[Source data]
* * *
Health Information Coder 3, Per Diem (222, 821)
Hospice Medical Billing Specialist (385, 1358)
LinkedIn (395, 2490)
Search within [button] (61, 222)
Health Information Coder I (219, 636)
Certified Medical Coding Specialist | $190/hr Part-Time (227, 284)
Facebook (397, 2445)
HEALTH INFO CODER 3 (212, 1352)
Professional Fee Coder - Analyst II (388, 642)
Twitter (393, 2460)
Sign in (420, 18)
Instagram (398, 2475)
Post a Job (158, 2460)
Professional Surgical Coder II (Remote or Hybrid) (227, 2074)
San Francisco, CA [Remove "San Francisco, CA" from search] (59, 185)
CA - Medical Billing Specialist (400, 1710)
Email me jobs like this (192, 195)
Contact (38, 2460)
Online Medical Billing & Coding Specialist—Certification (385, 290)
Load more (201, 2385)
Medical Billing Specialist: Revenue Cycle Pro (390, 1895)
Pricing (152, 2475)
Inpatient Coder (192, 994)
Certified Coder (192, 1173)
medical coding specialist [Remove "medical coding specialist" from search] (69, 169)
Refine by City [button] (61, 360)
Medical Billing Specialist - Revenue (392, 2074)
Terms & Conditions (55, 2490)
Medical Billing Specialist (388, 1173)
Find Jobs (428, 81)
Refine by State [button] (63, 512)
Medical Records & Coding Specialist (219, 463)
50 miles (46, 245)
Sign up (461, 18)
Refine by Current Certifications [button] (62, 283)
* * *
# Directions for this task
Arrange the lines of the records as a JSON list of strings, with one string per line and blank lines omitted.

# Finished answer
[
  "Health Information Coder 3, Per Diem (222, 821)",
  "Hospice Medical Billing Specialist (385, 1358)",
  "LinkedIn (395, 2490)",
  "Search within [button] (61, 222)",
  "Health Information Coder I (219, 636)",
  "Certified Medical Coding Specialist | $190/hr Part-Time (227, 284)",
  "Facebook (397, 2445)",
  "HEALTH INFO CODER 3 (212, 1352)",
  "Professional Fee Coder - Analyst II (388, 642)",
  "Twitter (393, 2460)",
  "Sign in (420, 18)",
  "Instagram (398, 2475)",
  "Post a Job (158, 2460)",
  "Professional Surgical Coder II (Remote or Hybrid) (227, 2074)",
  "San Francisco, CA [Remove \"San Francisco, CA\" from search] (59, 185)",
  "CA - Medical Billing Specialist (400, 1710)",
  "Email me jobs like this (192, 195)",
  "Contact (38, 2460)",
  "Online Medical Billing & Coding Specialist—Certification (385, 290)",
  "Load more (201, 2385)",
  "Medical Billing Specialist: Revenue Cycle Pro (390, 1895)",
  "Pricing (152, 2475)",
  "Inpatient Coder (192, 994)",
  "Certified Coder (192, 1173)",
  "medical coding specialist [Remove \"medical coding specialist\" from search] (69, 169)",
  "Refine by City [button] (61, 360)",
  "Medical Billing Specialist - Revenue (392, 2074)",
  "Terms & Conditions (55, 2490)",
  "Medical Billing Specialist (388, 1173)",
  "Find Jobs (428, 81)",
  "Refine by State [button] (63, 512)",
  "Medical Records & Coding Specialist (219, 463)",
  "50 miles (46, 245)",
  "Sign up (461, 18)",
  "Refine by Current Certifications [button] (62, 283)"
]